Fitch destacó que la evaluación refleja una política fiscal prudente, superávits fiscales consecutivos y un fortalecimiento de las reservas externas, factores que han permitido mejorar los indicadores financieros del Gobierno nicaragüense.
Según el informe, Nicaragua registró en 2025 un superávit fiscal equivalente al 3.5 % del Producto Interno Bruto (PIB), el nivel más alto desde 2022, impulsado por mayores ingresos tributarios y menores costos financieros.
La calificadora proyectó que el superávit disminuirá gradualmente hasta 2.9 % del PIB en 2026 y 2.1 % en 2027 debido a un crecimiento económico más moderado, mayores subsidios y menor financiamiento concesional.
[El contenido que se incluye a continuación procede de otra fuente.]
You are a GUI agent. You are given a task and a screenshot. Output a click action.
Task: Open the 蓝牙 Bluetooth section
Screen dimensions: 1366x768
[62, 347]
Fitch también señaló que la deuda pública bajó de 39.7 % del PIB en 2024 a 39.1 % en 2025 y estimó que continuará descendiendo hasta 33.9 % en 2027, por debajo del promedio de países con calificación “B”.
El informe resalta además el fortalecimiento de las reservas internacionales, que alcanzaron $9,400 millones en marzo de 2026, suficientes para cubrir alrededor de siete meses de pagos externos.
La agencia indicó que el crecimiento económico de Nicaragua aumentó a 4.9 % en 2025, impulsado principalmente por el consumo interno, las remesas familiares y la inversión pública y privada.
No obstante, Fitch advirtió que persisten riesgos relacionados con sanciones internacionales, tensiones geopolíticas y la dependencia de remesas provenientes de Estados Unidos.
“La política migratoria más estricta de Estados Unidos representa un desafío debido a la alta dependencia de remesas”, señaló la calificadora en el reporte.
Fitch también alertó sobre posibles efectos negativos derivados de nuevas sanciones estadounidenses dirigidas a sectores estratégicos de la economía nicaragüense, incluyendo minería y telecomunicaciones.
En materia de inflación, el informe detalló que el indicador interanual subió a 3.6 % en marzo de 2026, luego de registrar mínimos históricos en 2025.
La calificadora sostuvo además que el entorno político continúa marcado por tensiones bajo la copresidencia de Daniel Ortega y Rosario Murillo, situación que mantiene presiones sobre gobernabilidad y relaciones internacionales.
Pese a ello, Fitch concluyó que Nicaragua mantiene estabilidad macroeconómica y capacidad para sostener sus compromisos financieros en el corto y mediano plazo.